Money isn't the problem, you have enough. The question you're asking is, "Do I cruise through the next five years on autopilot, or trade in my safe, easy gig for something harder but potentially more rewarding?" That's really a question you have to answer for yourself, but there are ways to evaluate the risk.
Weigh the odds that the other gig will be better. Is it a bit of the "grass is always greener" problem, or is there a real potential for higher satisfaction? Draw up some scenarios - make a worst case scenario and a best case scenario, then develop a "most likely scenario" that will be somewhere in the middle of these. Use the worst case scenario to evaluate the risk. Quantifying the scenarios helps us make decisions as we think through the details that we don't know, but can predict.
On the other side, there's nothing wrong with sticking to an easy path and coasting into your early retirement, either. You're working 43 weeks a year at a job that requires five hours a day, four days a week. Americans in private industry work an average of 2300 hours a year. You're putting in just 860 a year. You have a part time job for full time pay, plus a guaranteed pension and platinum plated benefits. Color me jealous.

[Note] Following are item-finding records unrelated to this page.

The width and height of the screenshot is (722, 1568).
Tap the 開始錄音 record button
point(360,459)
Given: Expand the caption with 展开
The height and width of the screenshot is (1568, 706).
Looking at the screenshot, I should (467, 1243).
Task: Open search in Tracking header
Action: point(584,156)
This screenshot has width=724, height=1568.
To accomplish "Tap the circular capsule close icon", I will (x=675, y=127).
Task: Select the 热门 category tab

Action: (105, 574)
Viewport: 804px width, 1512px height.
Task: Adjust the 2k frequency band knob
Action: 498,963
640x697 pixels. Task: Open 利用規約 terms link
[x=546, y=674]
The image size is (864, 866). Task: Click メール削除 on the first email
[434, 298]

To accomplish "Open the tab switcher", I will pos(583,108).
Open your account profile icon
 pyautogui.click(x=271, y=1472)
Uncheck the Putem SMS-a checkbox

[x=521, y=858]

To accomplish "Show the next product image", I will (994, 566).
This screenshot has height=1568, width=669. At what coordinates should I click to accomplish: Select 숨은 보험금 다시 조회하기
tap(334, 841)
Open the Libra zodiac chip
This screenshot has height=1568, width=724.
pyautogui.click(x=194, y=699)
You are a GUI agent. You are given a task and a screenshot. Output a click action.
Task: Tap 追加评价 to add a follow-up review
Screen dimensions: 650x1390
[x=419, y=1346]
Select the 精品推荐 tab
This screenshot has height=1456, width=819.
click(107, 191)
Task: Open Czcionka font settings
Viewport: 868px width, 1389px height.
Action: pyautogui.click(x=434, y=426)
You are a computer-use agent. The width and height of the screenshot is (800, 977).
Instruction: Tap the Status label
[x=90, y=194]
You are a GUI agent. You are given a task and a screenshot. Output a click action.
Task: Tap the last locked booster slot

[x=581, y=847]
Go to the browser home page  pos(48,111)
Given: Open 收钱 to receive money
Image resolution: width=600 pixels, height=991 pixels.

In both scenarios you have enough of a stash to generate 41k a year in inflation adjusted income for your retirement, from your 1.04m in assets. Your pension will generate 30k a year if you were to leave in five years. Assume you'll also have social security available at 65 (or whenever you feel like taking it). Your expenses are likely to go down once your kids move on. So you need, at most, 60k a year but most likely less, and you'll have 71k a year in five years. You're in great shape.